━━━━━ Given entries ━━━━━

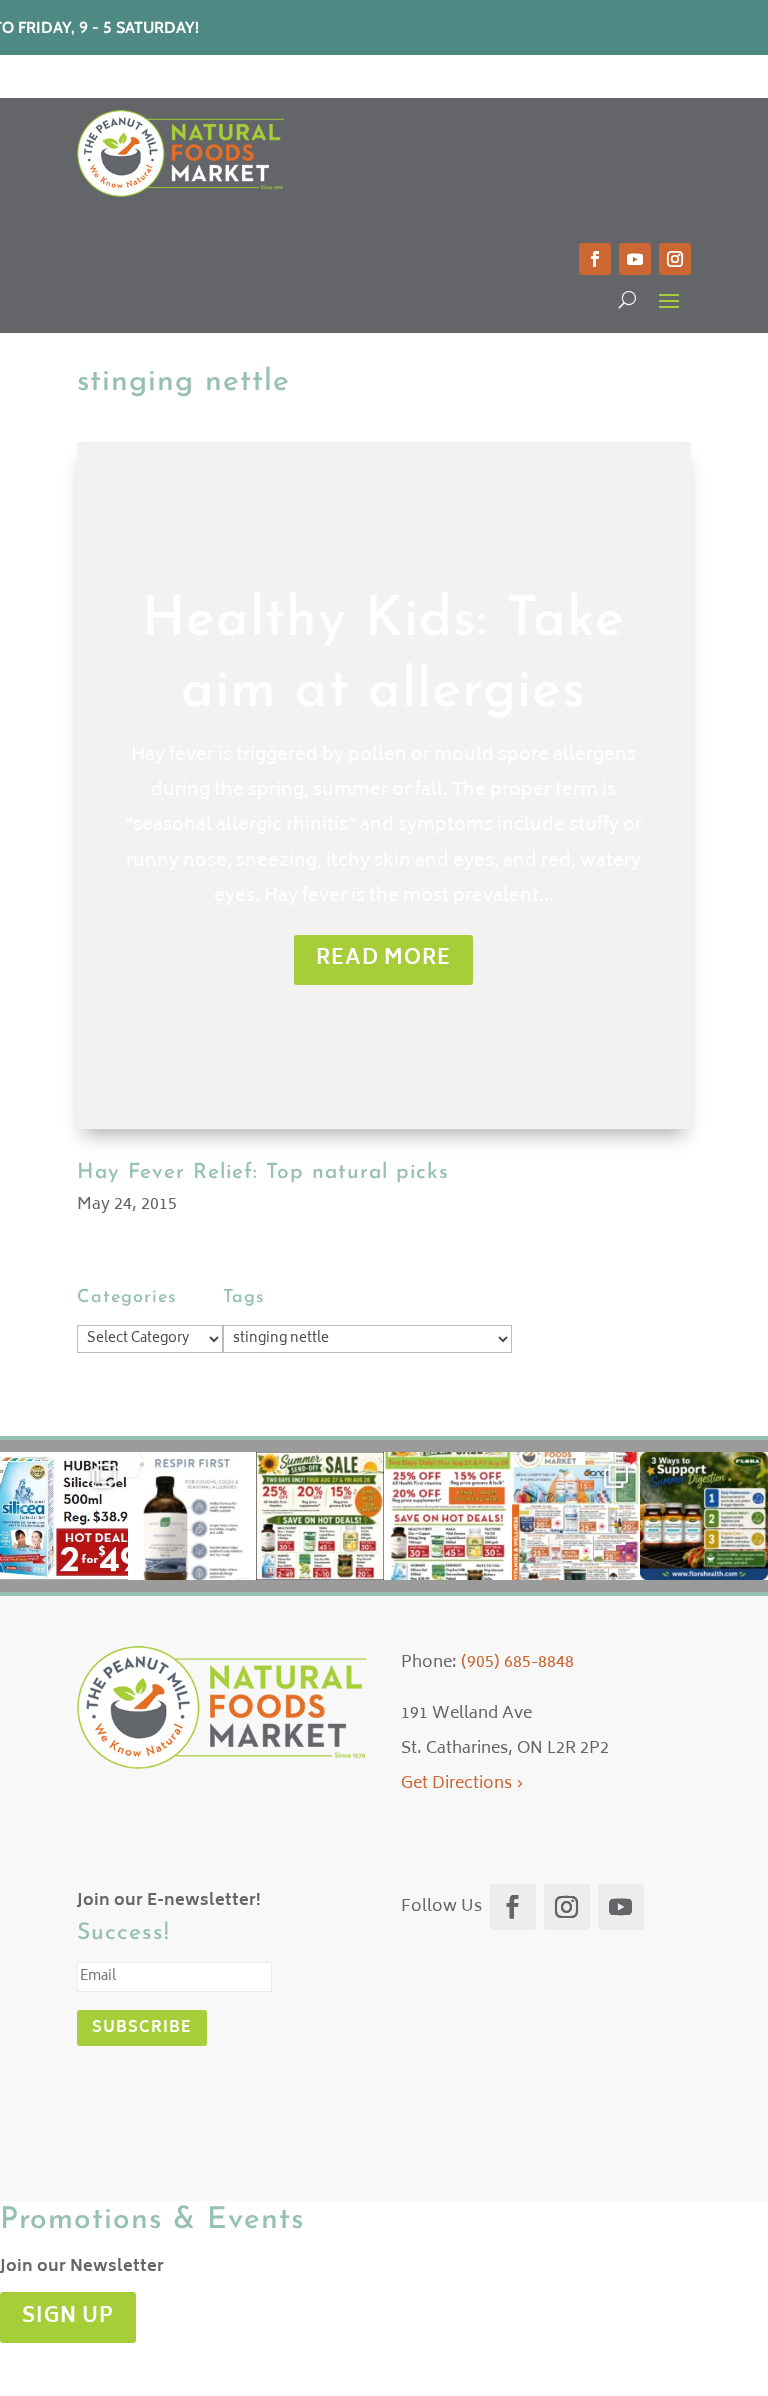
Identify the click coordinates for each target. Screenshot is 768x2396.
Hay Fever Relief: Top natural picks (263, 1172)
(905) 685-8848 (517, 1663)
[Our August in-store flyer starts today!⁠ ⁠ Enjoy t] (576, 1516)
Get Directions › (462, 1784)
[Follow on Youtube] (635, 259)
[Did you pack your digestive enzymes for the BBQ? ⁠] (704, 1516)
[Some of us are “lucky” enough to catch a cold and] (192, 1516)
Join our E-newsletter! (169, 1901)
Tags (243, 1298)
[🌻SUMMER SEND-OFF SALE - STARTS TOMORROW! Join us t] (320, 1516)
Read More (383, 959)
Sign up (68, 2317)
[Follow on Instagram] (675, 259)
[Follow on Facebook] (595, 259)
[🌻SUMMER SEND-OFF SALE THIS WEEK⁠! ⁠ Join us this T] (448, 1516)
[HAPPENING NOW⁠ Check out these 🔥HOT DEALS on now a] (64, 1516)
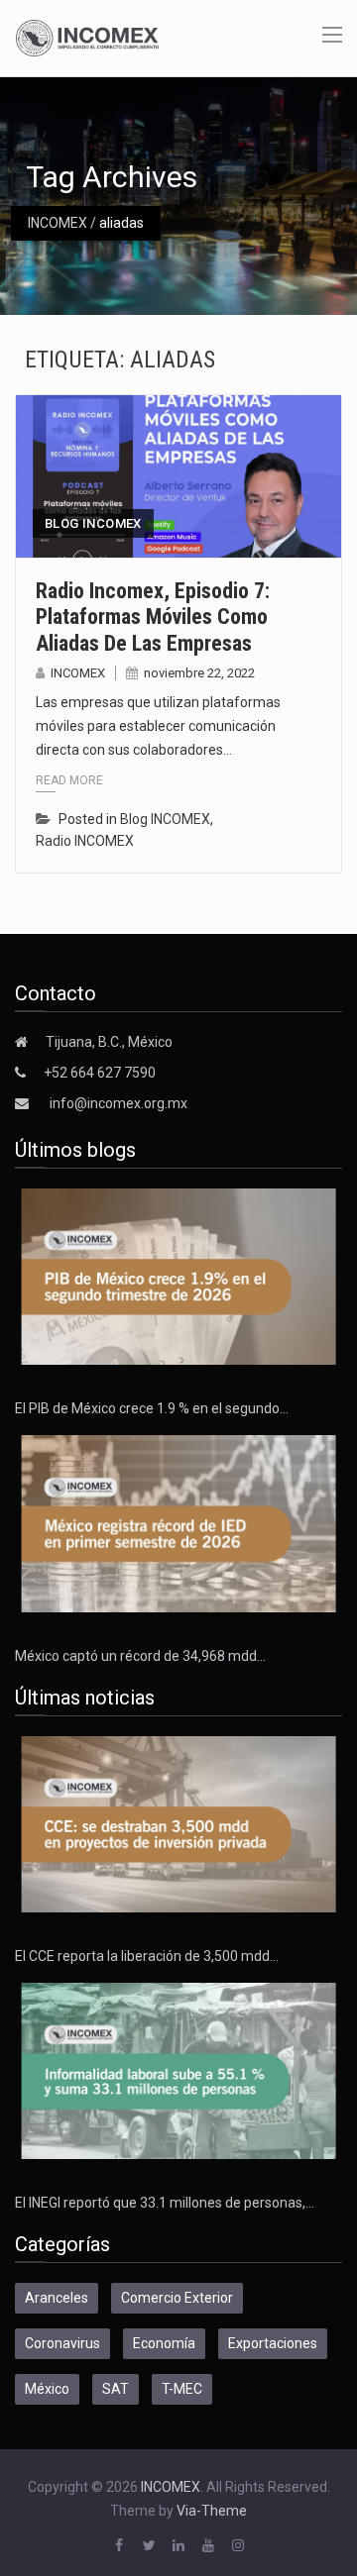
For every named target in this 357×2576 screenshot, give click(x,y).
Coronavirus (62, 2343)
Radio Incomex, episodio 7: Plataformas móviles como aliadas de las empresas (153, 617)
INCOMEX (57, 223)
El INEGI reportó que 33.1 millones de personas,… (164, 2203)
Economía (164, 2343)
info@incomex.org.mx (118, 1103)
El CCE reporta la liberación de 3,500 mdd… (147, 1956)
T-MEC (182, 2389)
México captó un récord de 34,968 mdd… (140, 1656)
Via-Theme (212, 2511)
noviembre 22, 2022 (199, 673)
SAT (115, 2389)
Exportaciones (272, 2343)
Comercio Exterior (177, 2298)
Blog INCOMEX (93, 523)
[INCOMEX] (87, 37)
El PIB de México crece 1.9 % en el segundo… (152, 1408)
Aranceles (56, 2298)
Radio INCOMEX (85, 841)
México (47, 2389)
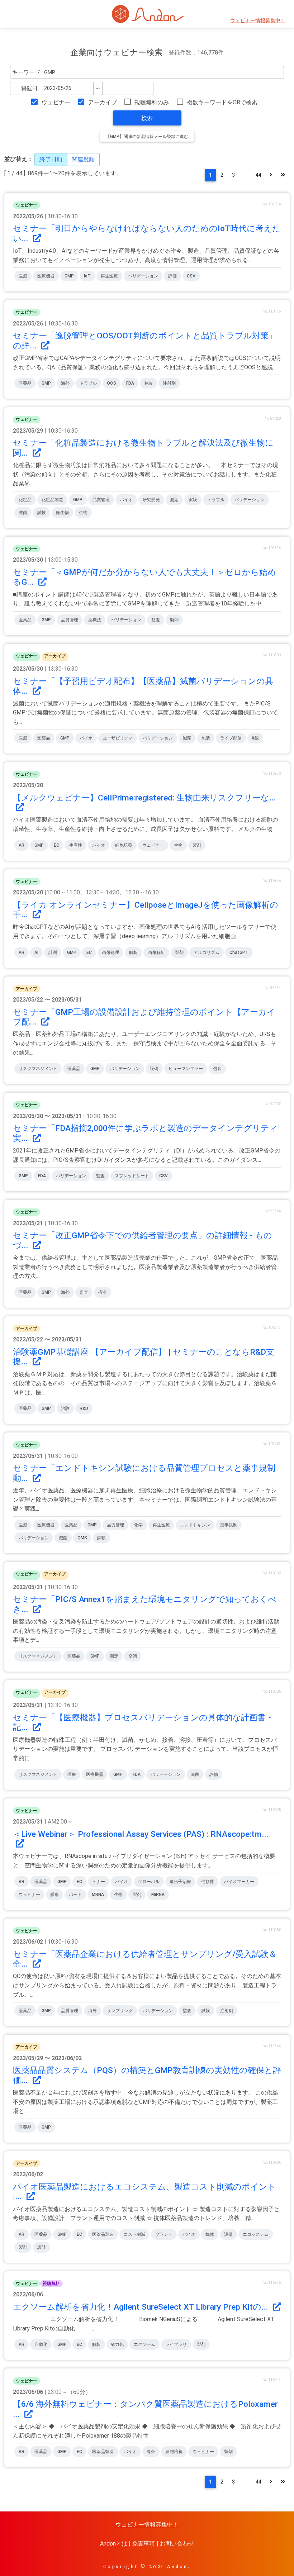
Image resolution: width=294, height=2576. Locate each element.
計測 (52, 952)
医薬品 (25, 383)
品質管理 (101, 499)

━━━━━

▶ **What you have to do**:
From the line with "[Did you pack" to the final line of the entries above, reproduce each line exactly and nothing else; the pictures stay out.

▶ **Solution**:
[Did you pack your digestive enzymes for the BBQ? ⁠] (704, 1516)
[Some of us are “lucky” enough to catch a cold and] (192, 1516)
Join our E-newsletter! (169, 1901)
Tags (243, 1298)
[🌻SUMMER SEND-OFF SALE - STARTS TOMORROW! Join us t] (320, 1516)
Read More (383, 959)
Sign up (68, 2317)
[Follow on Instagram] (675, 259)
[Follow on Facebook] (595, 259)
[🌻SUMMER SEND-OFF SALE THIS WEEK⁠! ⁠ Join us this T] (448, 1516)
[HAPPENING NOW⁠ Check out these 🔥HOT DEALS on now a] (64, 1516)
For every named target in this 357×2576 screenshot, give click(x,y).
Coronavirus (62, 2343)
Radio Incomex, episodio 7: Plataformas móviles como aliadas de las empresas (153, 617)
INCOMEX (57, 223)
El INEGI reportó que 33.1 millones de personas,… (164, 2203)
Economía (164, 2343)
info@incomex.org.mx (118, 1103)
El CCE reporta la liberación de 3,500 mdd… (147, 1956)
T-MEC (182, 2389)
México captó un récord de 34,968 mdd… (140, 1656)
Via-Theme (212, 2511)
noviembre 22, 2022 (199, 673)
SAT (115, 2389)
Exportaciones (272, 2343)
Comercio Exterior (177, 2298)
Blog INCOMEX (93, 523)
[INCOMEX] (87, 37)
El PIB de México crece 1.9 % en el segundo… (152, 1408)
Aranceles (56, 2298)
Radio INCOMEX (85, 841)
México (47, 2389)
Image resolution: width=294, height=2576. Locate each element.
計測 (52, 952)
医薬品 (25, 383)
品質管理 (101, 499)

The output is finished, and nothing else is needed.